Nie jestem do końca przekonany czy te dwa zdania znaczą to samo. — Riddle 6 minut temu

a czy muszą dokładnie 100% to samo oznaczać? tłumaczenie na inny język to proces stratny. ba, nawet przelewanie myśli na papier to proces stratny.

załóżmy, że jest taka sytuacja:

  • piszesz posta 20 minut
  • chcesz go wysłać, ale coś się psuje i go tracisz
  • postanawiasz napisać od nowa, znowu piszesz 20 minut
  • tym razem pykło

pytanie: czy obie wersje posta (zarówno ta stracona jak i ta wysłana) mają w równiutkich 100% to samo znaczenie z punktu widzenia czytelnika (nie autora)? prawdopodobnie nie mają i jest to normalne i wręcz oczekiwane. zamiast analizować wypowiedzi słowo po słowie i się czepiać wszelkich nieścisłości czy niedopowiedzeń to raczej staramy się zorientować co autor miał na myśli. to samo się dzieje przy tłumaczeniu.

0
Wibowit napisał(a):

"A maseczki to był taki low-hanging-fruit żeby zacząć shitstorm."

bez ponglisha brzmiałoby to mniej więcej tak:
"a maseczki to była marna prowokacja, by wywołać awanturę"

Nie jestem do końca przekonany czy te dwa zdania znaczą to samo. — Riddle 6 minut temu

a czy muszą dokładnie 100% to samo oznaczać? tłumaczenie na inny język to proces stratny. ba, nawet przelewanie myśli na papier to proces stratny.

No to mówię - że można nie używać angielskich słów w polskich zdaniach, i można je wymienić na polskie, ale coś w ten sposób stracisz. Dlatego niektórzy wybierają zostawić angielskie określenia - nie patriotycznie, i może mniej ładnie stylistycznie, ale za to przekaz lepiej oddaje intencje.

1
Riddle napisał(a):

...ale za to przekaz lepiej oddaje intencje.

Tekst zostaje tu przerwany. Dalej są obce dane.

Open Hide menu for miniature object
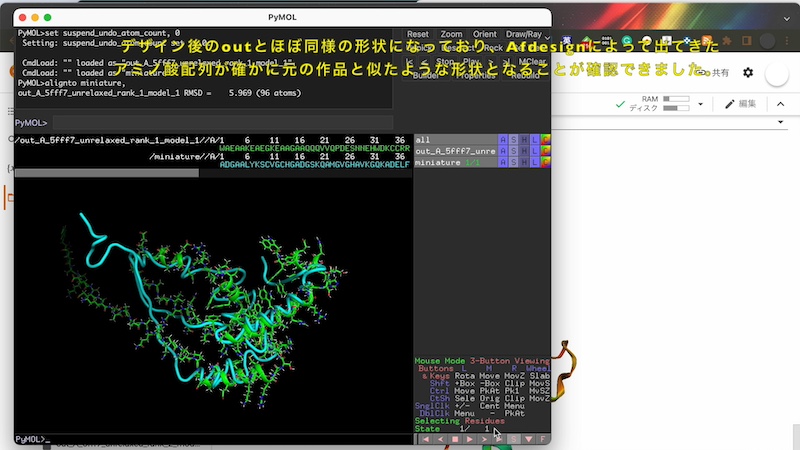Image resolution: width=800 pixels, height=450 pixels. (x=524, y=162)
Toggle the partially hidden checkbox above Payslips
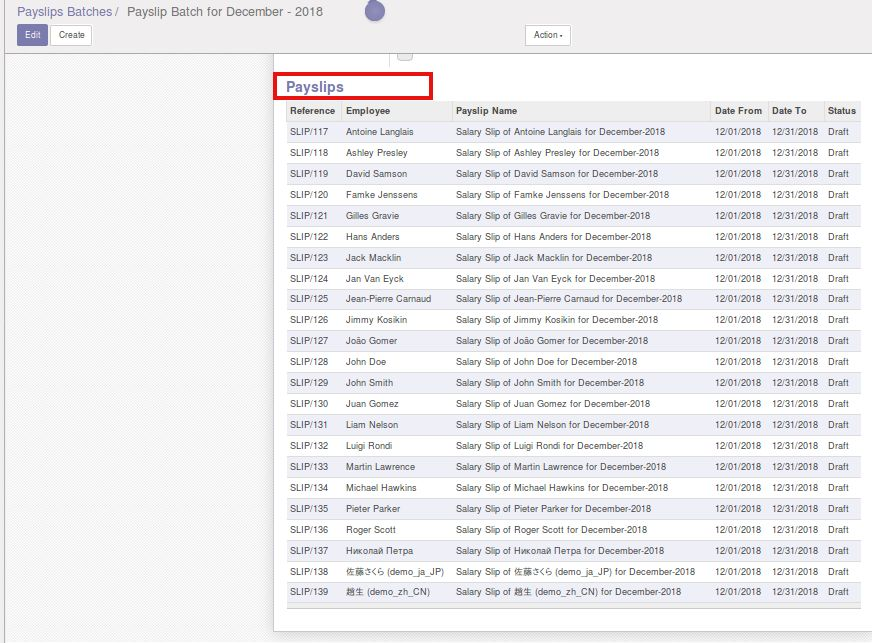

w tym przypadku wygląda więc na to, że ktoś koniecznie chce wyobrazić sobie ten nisko wiszący owoc. no bo co innego? nie napisałeś co tam sobie wyobraziłeś.

jak ktoś ma nieco mniejszy zasób słownictwa to już była prosta propozycja z łatwym celem, a więc byłoby:
"a maseczki to był łatwy sposób, by wywołać kłótnię"
jak ktoś ma nieco większy zasób słownictwa to może wybrać moją poprzednią propozycję:
"a maseczki to była marna prowokacja, by wywołać awanturę"

zostaje jeszcze kwestia intencji stojącej za słowem "shitstorm". to jest po prostu kłótnia, awantura, ale z drugiej strony słowo "shitstorm" jest wulgarne, w przeciwieństwie do zaproponowanych tłumaczeń. tylko czy to jest faktycznie ważne tutaj? w sumie to można dołożyć jakiś brzydki epitet.

0

@Wibowit: Czyli jesteś zdania że lepiej wyrazić się trochę mniej dokładniej, ale za to "ładniej" - w jednym języku, niż dokładniej, ale w kilku?